A campaign to once again try to fully legalize marijuana in Michigan is getting big support from a Washington D.C. nonprofit activist group and from a tobacco store company that has talked of opening a chain of marijuana shops in the state.

The donor list, revealed in the latest campaign finance statements filed by the Coalition to Regulate Marijuana Like Alcohol, alarmed critics who have long contended  that marijuana's nationwide march toward legalization is being funded not by the idealistic stoners and medical-marijuana users long linked to the politics of cannabis but instead by a pack of profit-minded investors and corporate types said to be similar to Big Tobacco — the nation's cigarette and cigar industry.

See the donor list: Michigan campaign statement contributions

"It’s obvious that these tobacco guys are making a play for the marijuana money," Jeff Zinsmeister, executive vice president of Smart Alternatives to Marijuana, based in Alexandria, Va., said Friday. The group argues that Big Marijuana is "following the playbook of Big Tobacco," hoping to get young people addicted to pot early on, then keep them as hapless customers for life, Zinsmeister said.

 

Those who support legalization argue that marijuana will be more difficult for youths to obtain, not less, after it passes.

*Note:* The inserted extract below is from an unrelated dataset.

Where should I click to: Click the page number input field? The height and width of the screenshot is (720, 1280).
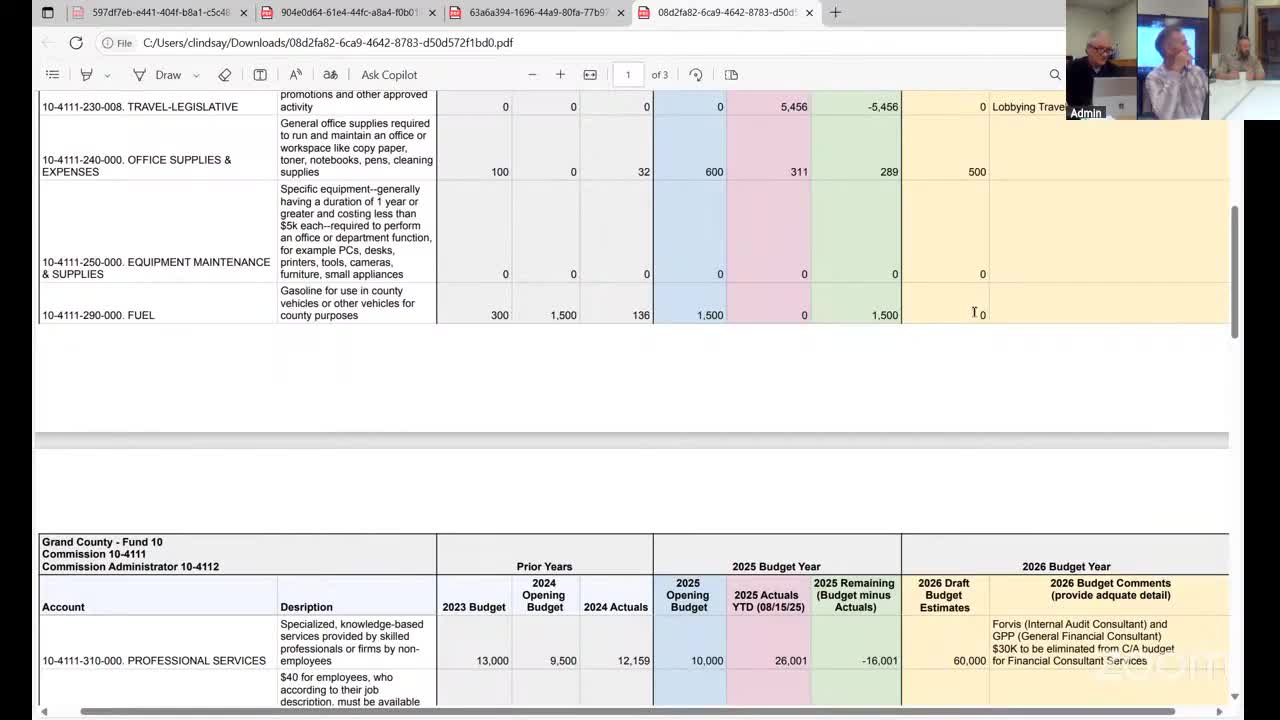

They liken the current availability of marijuana to the nation's era of alcohol Prohibition, when people of any age had ready access to illegal alcoholic beverages; in contrast to later laws that made alcohol legal for adults but a crime to provide it to anyone under 21.

The campaign's goal is to put a ballot question before Michigan voters in 2018, when the governor's race will trigger a big voter turnout. Medical marijuana use was approved by state voters in 2008.

Read more:

The top donor to the the current campaign, shown as giving a total of $150,000 as of June, is a company called Smokers Outlet Management in Troy, according to the campaign finance statements.  The company owns 68 Wild Bill's Tobacco shops across Michigan, its website says. But its plan is to use the name Oasis Wellness Centers to open a major chain of marijuana shops in Michigan, according to statements made to state lawmakers' committees and summarized in a memo filed with the state House Judiciary Committee in 2015 by the company's vice president, Paul Weisberger.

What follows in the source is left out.